おくりびとの日記

数多くの仏様を成仏させた「おくりびと」が、お葬式の出会いを綴ります。終活の参考になれば幸いです。

固く抱かれたヌイグルミ

病院へお迎えにあがりました。ベッドの上に白いハンカチをお顔にかけている可愛いお婆ちゃんが休まれていました。膨らんだお布団をめくると胸元にしっかりと抱かれている赤ちゃん程の大きさのヌイグルミが見えました。外そうと手を伸ばしましたが思ったより硬く抱かれています。一瞬「なぜ、エンゼルケアの時に看護師さんは取らなかったのだろう、困ったな、硬直が進むと苦労しそうだな」と頭をよぎりました。ご自宅に安置してから外そうと思いなおしてストレッチャーに移します。


死亡してから2時間程経過すると身体の中では生きているときには起こらない化学反応が起きます。全身の関節が固まり筋肉が硬直します。死後の筋肉細胞のカルシウムイオン濃度の上昇に伴って生じるこの現象を「死後硬直」といいます。一番初めに硬直するのは顎関節です。そこから順番に身体中が硬直し始め8時間ほど経つと手足の先まで硬直します。さらに10時間経つと硬直のピークに達します。

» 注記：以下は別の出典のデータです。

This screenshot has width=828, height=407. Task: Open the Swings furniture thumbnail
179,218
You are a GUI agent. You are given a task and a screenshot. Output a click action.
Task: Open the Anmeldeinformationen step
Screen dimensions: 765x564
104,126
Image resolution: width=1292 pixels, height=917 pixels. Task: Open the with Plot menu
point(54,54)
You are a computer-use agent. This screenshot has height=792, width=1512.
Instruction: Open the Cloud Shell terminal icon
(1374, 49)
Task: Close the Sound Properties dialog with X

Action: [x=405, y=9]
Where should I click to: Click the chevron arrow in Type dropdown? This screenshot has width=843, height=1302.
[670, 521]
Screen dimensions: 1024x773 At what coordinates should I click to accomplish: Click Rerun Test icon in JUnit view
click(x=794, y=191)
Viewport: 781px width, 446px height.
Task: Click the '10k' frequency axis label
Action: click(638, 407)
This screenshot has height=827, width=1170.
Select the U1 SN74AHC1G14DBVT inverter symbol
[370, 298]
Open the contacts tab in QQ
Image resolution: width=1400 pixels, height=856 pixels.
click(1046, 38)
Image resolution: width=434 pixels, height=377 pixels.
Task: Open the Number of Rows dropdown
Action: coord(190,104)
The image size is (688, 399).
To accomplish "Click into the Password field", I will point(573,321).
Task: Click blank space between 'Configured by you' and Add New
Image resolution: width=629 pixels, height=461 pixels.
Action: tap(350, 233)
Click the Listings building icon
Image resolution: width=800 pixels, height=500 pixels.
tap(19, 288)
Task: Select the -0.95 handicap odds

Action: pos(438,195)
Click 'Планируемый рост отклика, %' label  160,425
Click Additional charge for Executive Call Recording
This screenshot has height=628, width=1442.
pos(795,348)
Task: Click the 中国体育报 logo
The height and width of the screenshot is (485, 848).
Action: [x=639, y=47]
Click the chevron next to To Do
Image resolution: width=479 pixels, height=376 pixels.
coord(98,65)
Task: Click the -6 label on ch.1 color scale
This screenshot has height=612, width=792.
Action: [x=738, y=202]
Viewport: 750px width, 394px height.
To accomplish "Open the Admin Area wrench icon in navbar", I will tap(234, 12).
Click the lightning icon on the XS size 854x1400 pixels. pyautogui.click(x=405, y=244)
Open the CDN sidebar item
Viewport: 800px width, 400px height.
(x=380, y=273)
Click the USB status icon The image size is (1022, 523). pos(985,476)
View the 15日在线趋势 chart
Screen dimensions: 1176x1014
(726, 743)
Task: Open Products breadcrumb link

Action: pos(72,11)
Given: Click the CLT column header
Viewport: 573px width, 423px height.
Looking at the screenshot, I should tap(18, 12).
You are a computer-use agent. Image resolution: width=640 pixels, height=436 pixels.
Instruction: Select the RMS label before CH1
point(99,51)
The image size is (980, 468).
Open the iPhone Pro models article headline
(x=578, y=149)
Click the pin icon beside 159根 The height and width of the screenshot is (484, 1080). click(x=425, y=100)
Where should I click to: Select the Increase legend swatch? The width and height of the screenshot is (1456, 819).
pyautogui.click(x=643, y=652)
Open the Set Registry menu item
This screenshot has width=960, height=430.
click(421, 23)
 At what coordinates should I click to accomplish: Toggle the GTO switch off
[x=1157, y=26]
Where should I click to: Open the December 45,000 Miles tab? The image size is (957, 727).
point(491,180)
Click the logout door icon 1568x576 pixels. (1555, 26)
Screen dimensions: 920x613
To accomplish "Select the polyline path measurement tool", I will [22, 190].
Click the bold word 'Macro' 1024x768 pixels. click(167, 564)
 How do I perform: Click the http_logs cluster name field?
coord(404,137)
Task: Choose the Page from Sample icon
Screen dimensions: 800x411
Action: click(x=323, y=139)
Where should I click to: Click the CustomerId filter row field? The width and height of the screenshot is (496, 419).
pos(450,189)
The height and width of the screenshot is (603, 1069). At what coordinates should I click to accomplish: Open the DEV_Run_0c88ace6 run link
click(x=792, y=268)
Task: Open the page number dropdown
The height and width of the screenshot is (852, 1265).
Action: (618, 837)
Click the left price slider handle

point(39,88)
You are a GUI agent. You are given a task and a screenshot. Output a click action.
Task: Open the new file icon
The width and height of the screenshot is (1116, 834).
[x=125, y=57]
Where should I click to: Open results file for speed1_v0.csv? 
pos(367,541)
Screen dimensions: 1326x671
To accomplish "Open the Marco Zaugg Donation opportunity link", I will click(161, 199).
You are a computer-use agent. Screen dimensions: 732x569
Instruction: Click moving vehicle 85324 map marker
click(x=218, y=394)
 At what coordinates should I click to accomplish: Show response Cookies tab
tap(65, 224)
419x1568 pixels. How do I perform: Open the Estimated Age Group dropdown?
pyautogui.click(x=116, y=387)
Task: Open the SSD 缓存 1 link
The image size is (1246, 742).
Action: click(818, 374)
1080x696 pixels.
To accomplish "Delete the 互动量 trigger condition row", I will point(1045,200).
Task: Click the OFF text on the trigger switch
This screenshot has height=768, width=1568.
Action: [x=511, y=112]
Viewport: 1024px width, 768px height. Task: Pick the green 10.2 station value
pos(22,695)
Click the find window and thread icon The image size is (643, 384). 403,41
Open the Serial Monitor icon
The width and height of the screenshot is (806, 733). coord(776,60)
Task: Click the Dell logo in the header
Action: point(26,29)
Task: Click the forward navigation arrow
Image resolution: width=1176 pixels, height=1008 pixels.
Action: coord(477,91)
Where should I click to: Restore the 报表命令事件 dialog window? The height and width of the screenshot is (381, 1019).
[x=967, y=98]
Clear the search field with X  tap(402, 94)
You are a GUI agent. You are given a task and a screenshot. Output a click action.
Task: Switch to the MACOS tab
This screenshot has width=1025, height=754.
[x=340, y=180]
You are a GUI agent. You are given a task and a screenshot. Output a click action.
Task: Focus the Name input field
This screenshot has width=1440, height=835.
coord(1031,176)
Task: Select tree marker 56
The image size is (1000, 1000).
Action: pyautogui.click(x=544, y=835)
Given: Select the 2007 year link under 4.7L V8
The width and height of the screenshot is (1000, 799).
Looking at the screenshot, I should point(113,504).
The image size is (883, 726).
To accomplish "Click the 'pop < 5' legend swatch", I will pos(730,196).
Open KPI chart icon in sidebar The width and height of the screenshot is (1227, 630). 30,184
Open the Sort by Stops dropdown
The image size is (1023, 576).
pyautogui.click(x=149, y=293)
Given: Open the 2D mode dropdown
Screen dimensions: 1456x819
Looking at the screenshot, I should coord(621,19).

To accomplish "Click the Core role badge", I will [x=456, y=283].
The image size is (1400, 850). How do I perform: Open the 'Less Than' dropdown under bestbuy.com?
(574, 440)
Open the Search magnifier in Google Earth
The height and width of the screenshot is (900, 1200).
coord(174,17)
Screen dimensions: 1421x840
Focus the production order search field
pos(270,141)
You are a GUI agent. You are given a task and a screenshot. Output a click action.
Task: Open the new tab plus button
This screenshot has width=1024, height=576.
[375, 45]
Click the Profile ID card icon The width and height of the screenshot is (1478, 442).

死後硬直より厄介なのが拘縮(こうしゅく)です。拘縮とは長時間の寝たきりなどの原因によって筋肉や関節の動きが制限されて動かない状態が続くことで固くかたまる身体の変化です。介護生活が長くなり自分で動けなくなる高齢者は腰が曲がったり足が曲がったりする「寝たきりでおこる拘縮」を良く見受けます。拘縮には種類がありますが、介護の現場で目にするのは筋性拘縮と神経性拘縮がほとんどです。


死後硬直は時間がたてば緩みますが拘縮は死後も続きます。そして簡単には治りません。中には腰が「くの字」に曲がり棺桶に入らなかったり、足の膝を立てた状態で固まっていたりする身体もあります。このような場合は少々乱暴ですが、力をかけて真っ直ぐになおします。「ボキ」とか「グキ」とゾッとする音が鳴ります。思わず「ゴメンナサイ」と謝ります。もちろん家族には見せたくはないので「オムツを着替えさせますから、その間、皆様は死亡届を記入してください、遺影写真を探してください」などと伝えて離れてもらい、その一瞬の空きに行う事が多いのです。


ヌイグルミをかかえたお婆ちゃんの納棺式が始まります。硬直も緩んでいるだろうと思い、外そうと手をかけました。ところがビックリするほど固く抱きしめています。お婆ちゃんの遺志かもと気になりました。やむなく「無理にはずすと少し音がします。お許しください」と釘を刺して取り掛かります。家族が声を上げました。


「葬儀屋さん、そのままで旅立たせてください。看護師さんも外そうとしたけど無理でした。その時教えてくれたのです。『巡回の時、お婆ちゃんが夜の一人寝は寂しいと訴えたので、お孫さんが持って来たこのヌイグルミを抱かせてあげたの。そしたら、気に入って最後まで離そうとしなかった』なのでこのままでいいです」


「一人では死にたくない」との故人の思いでしょうか。固く抱きしめたヌイグルミはそのままにしました。お着替えの白装束はお身体の上にかけて納棺をしました。


火葬炉に入っていく棺桶を見送りました。帰宅してから一緒に火葬したヌイグルミが気になりました。そう言えば、かわいいと思いましたが何のヌイグルミか名前は何かを知らなかったのです。ネットで調べました。「シェリーメイ」と出てきました。